The Court of Appeal, however, overturned the trial judge's decision. In holding that the letter of intent was binding, the court focused on the following factors:

  • While the clauses noted by the trial judge stated that the agreement was not final, each referred to "this agreement", suggesting that an agreement did, in fact, exist.
  • Wallace had testified that he understood the clauses as referring to the legal work required to turn the relatively informal expression of the parties' intent in the LOI into more legalistic language.
  • The LOI used legal language such as "it is agreed", "upon acceptance" and "this agreement", suggesting that the parties had recognized that their arrangement had legal consequences and, therefore, that a contract existed.
  • Allen had refused to sign earlier drafts of the LOI because they left "too much up in the air", but agreed to sign the final version.

The Court of Appeal also focused on the subsequent conduct of the parties, notably (i) that Allen introduced Wallace to the employees of the company, (ii) that Allen announced his retirement to friends and family, (iii) that Wallace began working full time in the business and took steps to bring his two sons into the operations, (iv) that the parties met on December 9 and resolved the final issues in the draft share purchase agreement, and (v) that Allen attended the scheduled December 29 meeting fully expecting to sign the agreement. The Court of Appeal did not order a remedy of completion of the purchase and sale, however, partly because it had been four years since the closing date and partly because the court reasoned that since Wallace was a serial entrepreneur who acquired numerous businesses, the requirement for the remedy of specific performance that the object of the contract be unique may not have been entirely met. Rather, the Court of Appeal ordered Allen to pay Wallace seven months of damages, on the basis that this was a reasonable time for Wallace to find a replacement investment. The Court of Appeal also overturned the trial judge's finding that another business purchase by Wallace within three months of the aborted deal had mitigated his damages, accepting Wallace's testimony that he would have completed both transactions if the Allen deal had closed.

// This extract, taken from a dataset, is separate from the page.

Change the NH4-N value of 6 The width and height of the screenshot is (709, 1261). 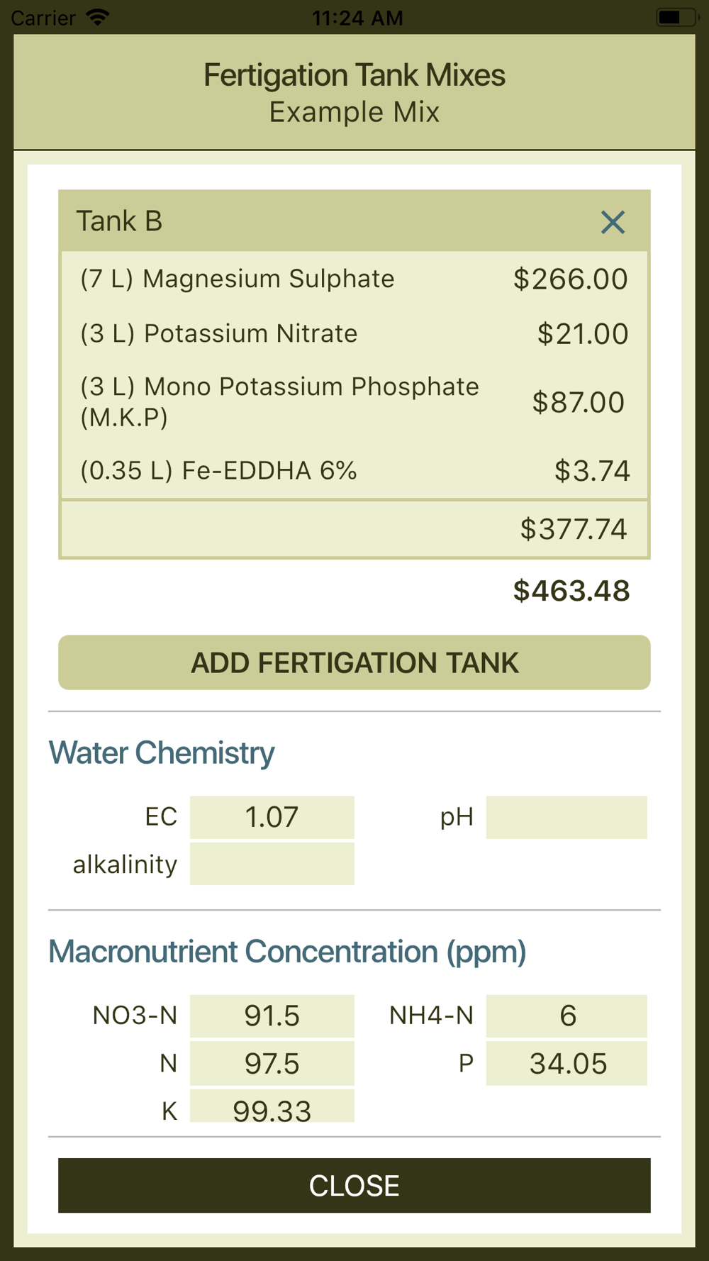tap(566, 1016)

Given that most parties do not intend their letters of intent to be legally binding agreements, there are some important lessons to be learned from Wallace v. Allen. One such lesson is that the insertion of language making the LOI "subject to the execution and delivery by the parties of a definitive purchase and sale agreement" may not suffice to ensure that the LOI is non-binding. The conduct of the parties - in particular, the type of conduct that occurred in Wallace v. Allen subsequent to the signing of the LOI - might convince a court that a binding agreement has been entered into in spite of such a clause. Furthermore, in light of Wallace v. Allen, such language could be taken by a court as asserting that all that remains to be done is to have counsel "reduce" the agreement set out in the LOI into a longer, more detailed legal agreement. Therefore, it is always helpful to ensure that the LOI clearly and specifically identifies the provisions that are to bind the parties, while expressly stating that the remaining provisions are not binding. It is also important to use terms that suggest intention ("would" rather than "will" and "letter of intent" instead of "agreement") and to insert specific conditions within one party's control, such as requiring either the board or the shareholders (or both) to approve the transaction, or providing that the purchaser must be satisfied with the results of due diligence investigations.

The content of this article is intended to provide a general guide to the subject matter. Specialist advice should be sought about your specific circumstances.